List of tasks —
1. Translate into Spanish this sentence from the Harry Stevenson biography: "Stevenson refused a further extension, and was awarded the title."
2. Retype the part of the Harry Stevenson biography starting at "Harry W. Stevenson" and ending at "6,775–9,000 to Dawson.".
3. Extend the Harry Stevenson biography, beginning after its final sentence.

Text provided —
'''
English billiards player (1874–1944)

Harry W. Stevenson (14 June 1874 – 11 June 1944) was an English billiards player. He held the world professional title in billiards five times, including two times that he was declared champion without playing.

== Biography ==
Stevenson was born on 14 June 1874, Kingston upon Hull, and became a billiards marker, a role that involved keeping the score of billiards matches. He moved to South Africa, but returned to England by 1893.

In 1900, Stevenson and Edward Diggle challenged Charles Dawson for the Billiards Association title. Stevenson beat Diggle in the preliminary round, compiling a break of 648 in the match, but lost 6,775–9,000 to Dawson.

In January 1901, Stevenson beat Dawson to win the title, but Dawson then won it back in April. Following the April match, Stevenson challenged Dawson again. The match was due to be played within three months of the challenge being made, but both players agreed to a postponement until November. Although Dawson was aware that the match was due to be played in November, he organised an exhibition match with Diggle in Glasgow for that month and was unavailable for the championship match. Stevenson refused a further extension, and was awarded the title.
'''
Supplied entries —
'''
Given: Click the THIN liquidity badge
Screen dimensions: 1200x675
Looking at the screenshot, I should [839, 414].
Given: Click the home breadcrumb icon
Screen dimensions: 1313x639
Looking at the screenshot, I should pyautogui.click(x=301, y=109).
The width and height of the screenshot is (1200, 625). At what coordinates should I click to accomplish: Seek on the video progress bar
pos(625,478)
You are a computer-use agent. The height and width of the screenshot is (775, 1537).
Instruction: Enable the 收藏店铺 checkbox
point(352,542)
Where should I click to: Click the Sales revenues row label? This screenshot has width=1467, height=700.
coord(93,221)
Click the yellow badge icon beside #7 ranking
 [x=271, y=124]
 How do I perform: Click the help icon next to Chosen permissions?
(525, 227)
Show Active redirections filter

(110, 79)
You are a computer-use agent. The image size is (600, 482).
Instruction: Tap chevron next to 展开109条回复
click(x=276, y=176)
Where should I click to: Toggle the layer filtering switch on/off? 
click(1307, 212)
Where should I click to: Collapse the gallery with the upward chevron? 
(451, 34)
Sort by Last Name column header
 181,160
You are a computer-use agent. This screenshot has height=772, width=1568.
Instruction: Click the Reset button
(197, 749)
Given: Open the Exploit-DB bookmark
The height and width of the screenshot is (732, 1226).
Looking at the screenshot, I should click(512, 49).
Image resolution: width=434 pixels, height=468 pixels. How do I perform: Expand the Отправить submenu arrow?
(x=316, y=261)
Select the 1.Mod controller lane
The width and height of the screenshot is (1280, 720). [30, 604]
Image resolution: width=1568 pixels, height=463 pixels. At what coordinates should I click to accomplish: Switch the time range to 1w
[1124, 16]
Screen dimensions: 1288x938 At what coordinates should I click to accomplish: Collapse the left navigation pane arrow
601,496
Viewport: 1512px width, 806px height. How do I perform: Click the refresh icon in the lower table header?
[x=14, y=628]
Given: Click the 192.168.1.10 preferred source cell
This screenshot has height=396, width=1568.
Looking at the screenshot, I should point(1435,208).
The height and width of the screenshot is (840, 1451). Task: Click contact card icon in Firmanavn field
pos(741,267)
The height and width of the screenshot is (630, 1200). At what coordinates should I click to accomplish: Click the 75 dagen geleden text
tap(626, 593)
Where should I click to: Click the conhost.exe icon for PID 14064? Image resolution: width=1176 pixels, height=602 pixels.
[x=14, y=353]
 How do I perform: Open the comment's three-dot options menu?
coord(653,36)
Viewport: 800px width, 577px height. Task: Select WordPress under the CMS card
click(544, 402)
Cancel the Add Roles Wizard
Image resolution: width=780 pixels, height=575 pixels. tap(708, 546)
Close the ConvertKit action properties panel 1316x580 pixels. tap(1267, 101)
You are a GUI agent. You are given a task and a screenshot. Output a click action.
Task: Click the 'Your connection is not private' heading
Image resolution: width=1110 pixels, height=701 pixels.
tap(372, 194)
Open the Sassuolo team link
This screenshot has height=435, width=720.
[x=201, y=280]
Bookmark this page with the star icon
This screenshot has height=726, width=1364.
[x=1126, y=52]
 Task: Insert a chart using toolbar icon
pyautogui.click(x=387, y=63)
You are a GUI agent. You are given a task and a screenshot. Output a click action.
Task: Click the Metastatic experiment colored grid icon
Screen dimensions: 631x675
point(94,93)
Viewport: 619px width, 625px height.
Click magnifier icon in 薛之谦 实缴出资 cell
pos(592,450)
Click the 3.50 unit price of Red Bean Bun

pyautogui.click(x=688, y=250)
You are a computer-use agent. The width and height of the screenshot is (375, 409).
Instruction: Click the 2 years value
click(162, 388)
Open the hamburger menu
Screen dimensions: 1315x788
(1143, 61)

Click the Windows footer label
'''
Answers for the exercise —
1. Stevenson rechazó una nueva prórroga y se le otorgó el título.

2.
Harry W. Stevenson (14 June 1874 – 11 June 1944) was an English billiards player. He held the world professional title in billiards five times, including two times that he was declared champion without playing.

== Biography ==
Stevenson was born on 14 June 1874, Kingston upon Hull, and became a billiards marker, a role that involved keeping the score of billiards matches. He moved to South Africa, but returned to England by 1893.

In 1900, Stevenson and Edward Diggle challenged Charles Dawson for the Billiards Association title. Stevenson beat Diggle in the preliminary round, compiling a break of 648 in the match, but lost 6,775–9,000 to Dawson.

3.
Dawson and Stevenson contested for the title again in 1903, with Dawson winning a close match 9,000–8,700. Following this, the championship was not contested for several years. In 1908, the Billiards Association declared Melbourne Inman the champion. The Billiards Control Club (BCC), formed in 1908, promoted a championship for which Stevenson was the only entry, and he was therefore declared the BCC champion. Inman challenged Stevenson for the BCC title, and they played in 1910, but the match was abandoned following the death of Stevenson's wife on 4 May 1910, with Stevenson leading at that point by just 158. Stevenson subsequently beat Inman for the title twice, in October 1910 and April 1911. Stevenson declined to defend the title in 1912, opting instead to undertake an exhibition tour. Stevenson played Inman again 1919, but was soundly beaten, 9,468–16,000.

His highest break at billiards was 1,016, made in 1912. Sidney Felsted wrote in The Badminton Magazine of Sports and Pastimes in 1913 that "Stevenson possibly represents the prettiest and most stylish player the world has ever seen".

== World Professional Billiards Titles ==
Billiards Association
- January 1901, beat Charles Dawson 9,000-6,406
- November 1901 (declared champion)

Billiards Control Club
- April 1909 (declared champion)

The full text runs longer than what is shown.